Nicholas McGegan's thoughtful approach resulted in a crisply engaging and relatively slim version with the Royal Scottish National Orchestra and Chorus. He drew rhythmically incisive and sensitively phrased playing from the orchestra, with an agile string sound complemented by poetic woodwind. The bright trumpet commentary had an otherworldly dimension in its off-stage contribution to a rousing "Glory to God", and John Langdon provided a persuasive continuo texture, swivelling discreetly between harpsichord and chamber organ.

The Chorus, clearly well drilled by Stephen Williams, switched effortlessly from the madrigalesque lightness of "For unto us a Child is born" to the more ceremonial style of the closing "Worthy is the Lamb", while showing bite in its jeering tone for the "crowd" scene, "He trusted in God".

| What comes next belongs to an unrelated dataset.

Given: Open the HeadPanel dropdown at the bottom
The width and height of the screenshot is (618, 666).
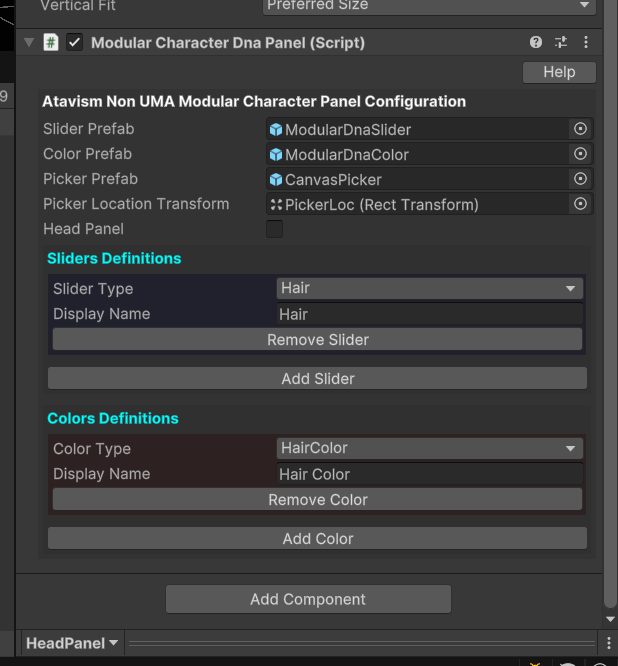Looking at the screenshot, I should [72, 643].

Claire Booth was a sweetly expressive soprano, at her most luminous in the work's only passage of direct story-telling - the starry Christmas night scene of dazzling angels and wondering shepherds. Consistently intelligent in her interpretation, the mezzo-soprano Karen Cargill sounded less at ease in the white heat of "But who may abide the day of His coming?" than in her poignant "He was despised". Adding a welcome operatic colour to "Why do the nations so furiously rage together?", the bass Andrew Foster-Williams conveyed the musical grandeur of the score. The tenor James Gilchrist was expressive throughout, producing an eloquent and intimate response to music and words, and the sense of desolation he conveyed in "Thy rebuke hath broken His heart" was truly heartbreaking.

As for the "Hallelujah Chorus" and the contentious decision of whether to stand, as traditionalists and protocol demand, or to remain seated, the stand-up die-hards won, though I suspect that McGegan might back those who sat it out.